- Data for this task
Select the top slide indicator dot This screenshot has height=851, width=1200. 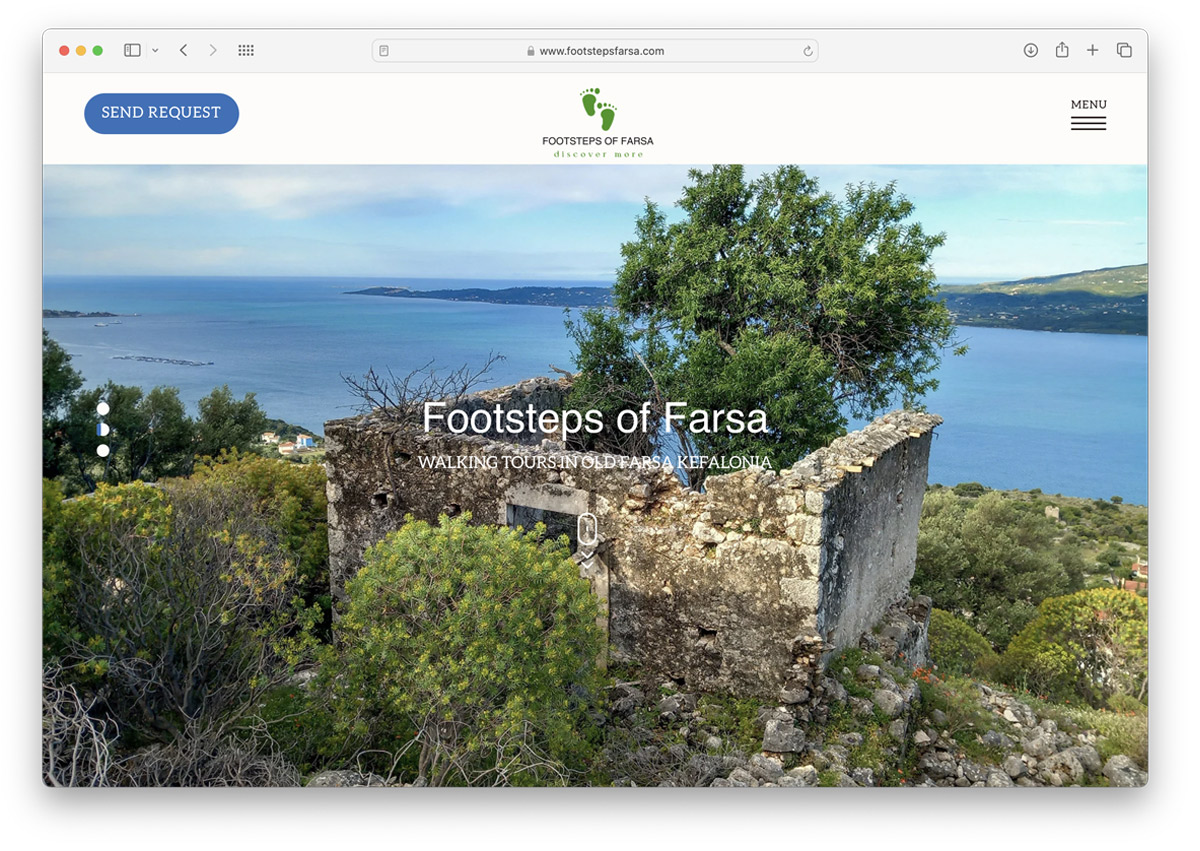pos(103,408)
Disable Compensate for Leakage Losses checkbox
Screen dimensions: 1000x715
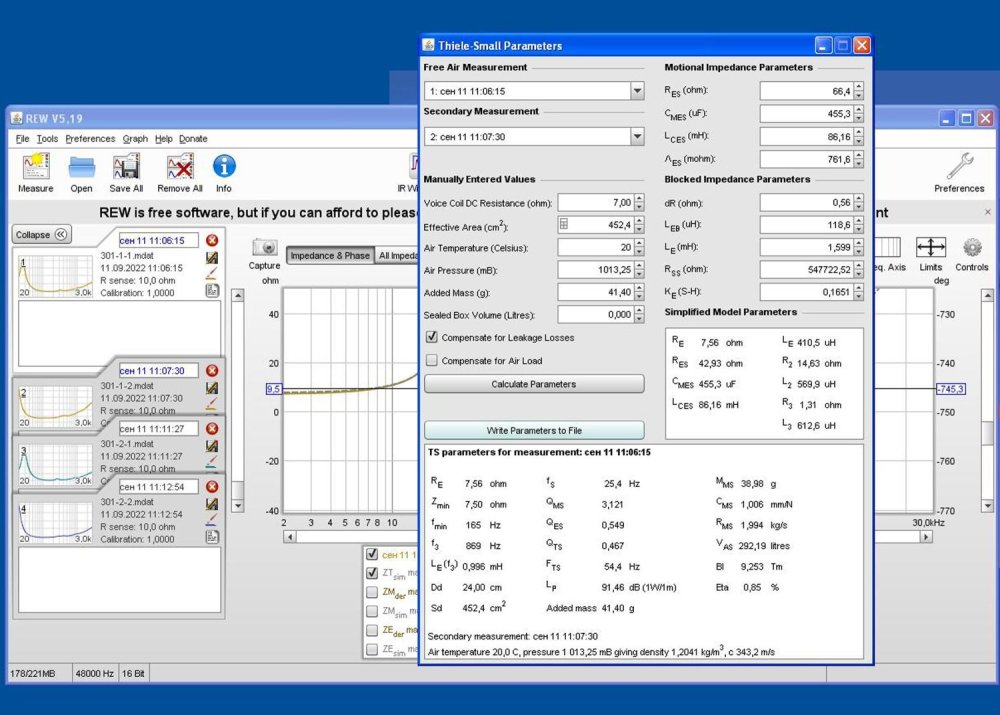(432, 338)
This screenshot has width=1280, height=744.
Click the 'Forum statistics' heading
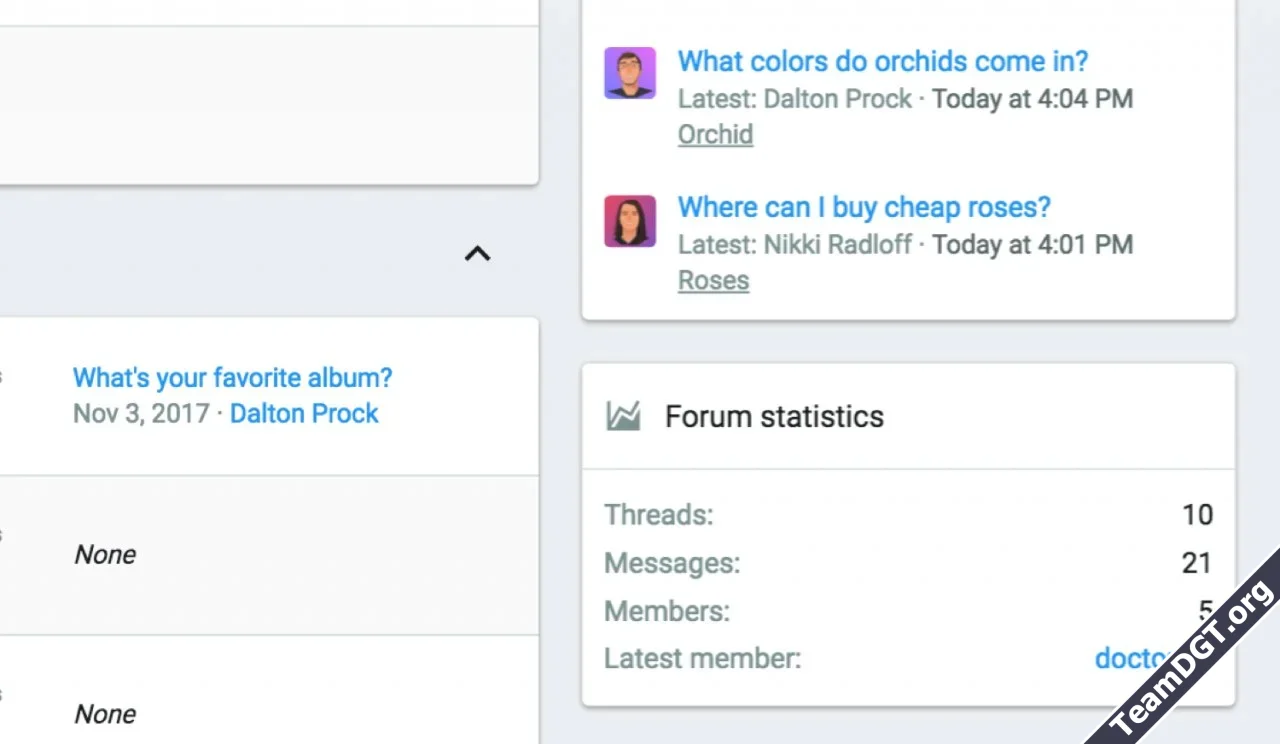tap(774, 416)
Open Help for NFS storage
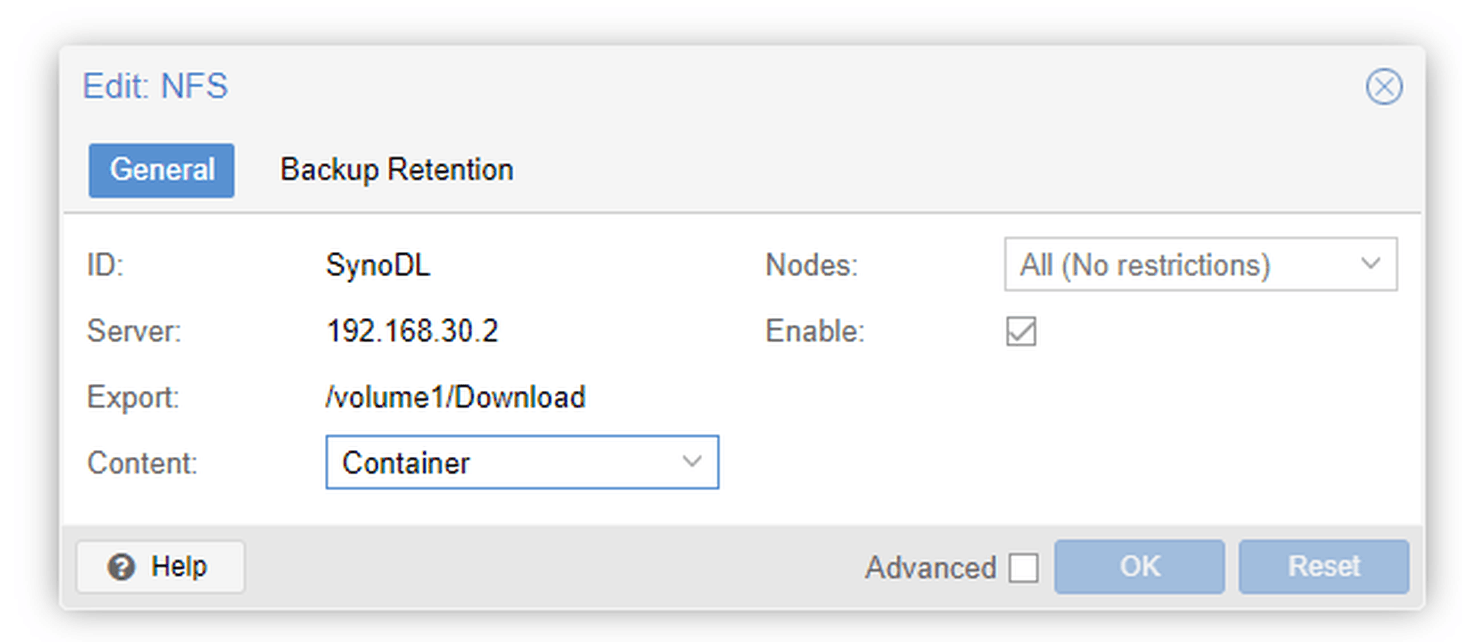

- Exercise objective
Using the records above, extract exactly and only the lines from the one with "Disable Compensate for" through the final line, inclusive, leaving out pictures.

- Result below
Disable Compensate for Leakage Losses checkbox
Screen dimensions: 1000x715
(432, 338)
This screenshot has width=1280, height=744.
Click the 'Forum statistics' heading
tap(774, 416)
Open Help for NFS storage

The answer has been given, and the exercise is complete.